Dad had a long history of excessive drinking, and by the time I was born he was seriously enough addicted to abuse his family in the ways I describe early in my memoir. With the magical thinking characteristic of a child, I often wondered if I was to blame for his rages and if our family would be better off without me. But there was to be a brighter side to this story. His drinking aside, Dad was also a first-class salesman who made it to work in the morning, sometimes just barely. So the family business, with that strong a financial incentive for tolerating his delinquencies, made no serious effort to stop them. Not until he was almost forty did two former drinking buddies from Alcoholics Anonymous intervene. They saw dad through a long, painful process of recovery that restored him to me, but the drinking and smoking he had mercilessly inflicted on his body caught up with him, and six years later he died of cancer of the esophagus.
So I was right to start my memoir with the family business. It funded my attendance at a Jesuithigh school, where I found models of male behavior strong enough to influence me to study for the Catholic priesthood in the Jesuit order. But the longer I stayed with the Jesuits, the more I began to remember my by now deceased father. And the more the memory of him grew in me, the greater my realization that with the help of the spiritual and educational training I was receiving, I had become strong enough to live on my own. The Jesuits, who liked Latin, had a saying that they were selecti quidem, roughly translatable as “especially chosen.” True as that may have been, I discovered that I no longer wanted to be part of any select group not of my own unencumbered choosing. I wanted a wife, children and a secular career—an ordinary sort of life. And why, I thought, shouldn’t I have one? I had a father who in breaking a ruinous habit, and doing it for his family’s sake, had shown himself morally stronger than all those who had him permanently classified as an unreliable drunk.  In short, I was proud of him. So I gave up a dream of achievement that had been founded on forgetting and settled down to a life based on remembering. In short, I tried to emancipate myself not from anything so oppressive as institutionalized slavery or patriarchy, but from a kind of life I found out I had only half chosen.

             

2 comments:

Nancy Jacoby said...

What a wonderfully moving post. Families are such complex structures, and even though our childhood years are frozen in time, they remain alive in us, and we see them from different perspectives with each passing decade. They almost change, in a sense, as we better understand our parents' actions, sacrifices, and struggles through working our own way through the ages they were in our first decade or so of knowing them. It's a funny thing. I loved the line where you said you were proud of your father, and I'm glad you were able to reach that place in your recollection of him and his life and move forward in a life of your choosing.

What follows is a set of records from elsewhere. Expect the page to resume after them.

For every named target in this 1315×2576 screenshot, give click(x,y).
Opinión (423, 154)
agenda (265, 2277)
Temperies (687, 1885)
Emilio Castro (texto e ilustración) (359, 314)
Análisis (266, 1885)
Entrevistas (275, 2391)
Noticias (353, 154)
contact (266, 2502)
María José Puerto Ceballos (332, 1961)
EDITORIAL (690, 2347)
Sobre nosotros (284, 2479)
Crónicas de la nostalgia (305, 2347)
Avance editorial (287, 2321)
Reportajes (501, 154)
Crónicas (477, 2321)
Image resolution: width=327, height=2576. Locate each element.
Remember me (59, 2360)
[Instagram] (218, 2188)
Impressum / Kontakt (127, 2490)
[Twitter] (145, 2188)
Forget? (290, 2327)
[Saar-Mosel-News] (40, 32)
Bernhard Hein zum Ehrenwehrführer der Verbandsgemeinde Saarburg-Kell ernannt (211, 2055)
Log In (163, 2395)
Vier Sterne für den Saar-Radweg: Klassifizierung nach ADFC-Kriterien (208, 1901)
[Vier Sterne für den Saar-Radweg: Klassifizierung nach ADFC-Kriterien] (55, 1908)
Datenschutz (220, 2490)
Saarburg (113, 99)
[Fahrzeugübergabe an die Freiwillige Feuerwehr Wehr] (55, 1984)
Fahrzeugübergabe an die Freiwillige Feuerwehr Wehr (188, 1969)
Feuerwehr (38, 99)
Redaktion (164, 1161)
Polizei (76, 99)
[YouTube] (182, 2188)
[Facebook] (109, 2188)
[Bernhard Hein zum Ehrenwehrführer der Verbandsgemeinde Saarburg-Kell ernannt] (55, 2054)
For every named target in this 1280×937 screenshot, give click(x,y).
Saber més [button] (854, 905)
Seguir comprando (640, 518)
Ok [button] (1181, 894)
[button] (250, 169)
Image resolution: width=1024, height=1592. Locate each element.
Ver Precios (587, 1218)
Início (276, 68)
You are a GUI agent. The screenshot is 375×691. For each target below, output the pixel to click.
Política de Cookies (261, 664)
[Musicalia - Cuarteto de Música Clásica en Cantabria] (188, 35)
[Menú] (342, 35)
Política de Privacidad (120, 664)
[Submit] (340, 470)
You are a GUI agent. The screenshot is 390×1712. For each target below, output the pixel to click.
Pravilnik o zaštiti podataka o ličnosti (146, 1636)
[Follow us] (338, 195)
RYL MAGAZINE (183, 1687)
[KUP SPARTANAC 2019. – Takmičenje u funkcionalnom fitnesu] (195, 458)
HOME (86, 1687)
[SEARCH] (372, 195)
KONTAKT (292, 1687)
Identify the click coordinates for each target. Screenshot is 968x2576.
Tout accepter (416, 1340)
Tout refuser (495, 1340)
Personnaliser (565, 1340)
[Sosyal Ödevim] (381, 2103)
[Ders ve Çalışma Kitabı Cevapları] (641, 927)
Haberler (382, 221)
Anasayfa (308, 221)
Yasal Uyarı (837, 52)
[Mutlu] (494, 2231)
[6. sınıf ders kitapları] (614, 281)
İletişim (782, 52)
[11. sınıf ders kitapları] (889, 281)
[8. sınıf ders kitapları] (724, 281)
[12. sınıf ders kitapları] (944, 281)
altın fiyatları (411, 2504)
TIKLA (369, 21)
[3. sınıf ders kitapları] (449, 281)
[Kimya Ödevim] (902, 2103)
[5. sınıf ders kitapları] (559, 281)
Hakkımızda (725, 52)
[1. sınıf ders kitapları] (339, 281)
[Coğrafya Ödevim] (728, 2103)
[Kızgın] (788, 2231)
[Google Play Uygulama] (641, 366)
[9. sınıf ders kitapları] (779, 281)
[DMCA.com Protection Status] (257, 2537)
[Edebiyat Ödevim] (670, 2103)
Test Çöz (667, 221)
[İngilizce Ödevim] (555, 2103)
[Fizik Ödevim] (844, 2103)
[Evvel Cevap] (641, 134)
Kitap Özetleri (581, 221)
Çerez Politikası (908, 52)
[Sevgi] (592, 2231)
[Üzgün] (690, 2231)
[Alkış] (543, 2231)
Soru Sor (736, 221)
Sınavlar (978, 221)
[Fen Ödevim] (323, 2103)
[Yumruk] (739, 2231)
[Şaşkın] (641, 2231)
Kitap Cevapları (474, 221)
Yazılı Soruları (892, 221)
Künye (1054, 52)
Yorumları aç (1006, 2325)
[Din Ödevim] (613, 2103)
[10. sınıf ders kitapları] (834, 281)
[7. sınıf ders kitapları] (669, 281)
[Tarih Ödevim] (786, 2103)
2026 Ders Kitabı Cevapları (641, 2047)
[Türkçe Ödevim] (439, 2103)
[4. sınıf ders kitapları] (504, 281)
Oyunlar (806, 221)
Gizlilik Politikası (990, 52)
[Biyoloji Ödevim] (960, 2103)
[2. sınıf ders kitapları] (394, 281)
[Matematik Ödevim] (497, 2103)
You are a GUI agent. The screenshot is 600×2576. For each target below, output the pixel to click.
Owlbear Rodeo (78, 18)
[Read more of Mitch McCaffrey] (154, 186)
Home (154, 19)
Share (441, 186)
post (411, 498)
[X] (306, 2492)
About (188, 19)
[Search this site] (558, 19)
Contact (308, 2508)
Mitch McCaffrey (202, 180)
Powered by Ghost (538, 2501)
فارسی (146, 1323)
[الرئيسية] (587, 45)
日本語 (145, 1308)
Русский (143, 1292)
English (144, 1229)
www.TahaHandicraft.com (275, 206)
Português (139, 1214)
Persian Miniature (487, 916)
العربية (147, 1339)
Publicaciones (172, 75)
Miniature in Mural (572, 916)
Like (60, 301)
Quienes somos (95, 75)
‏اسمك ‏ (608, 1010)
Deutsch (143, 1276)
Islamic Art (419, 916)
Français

Carolyn Niethammer said...

This is a very powerful article. Both my parents are gone now and I wonder why I never asked them about the choices they made. Perhaps because the question wouldn't have fully made sense to them -- you just did one thing after the other and ended up where you did. My parents made choices that led them from a very comfortable middle-class life to one of struggle. We never missed any meals but they were meals of economy. For some, the ability and choice to do some reflection on life is a result of higher education and what we learn in literature class about reflecting on characters' motivations; for others it comes naturally.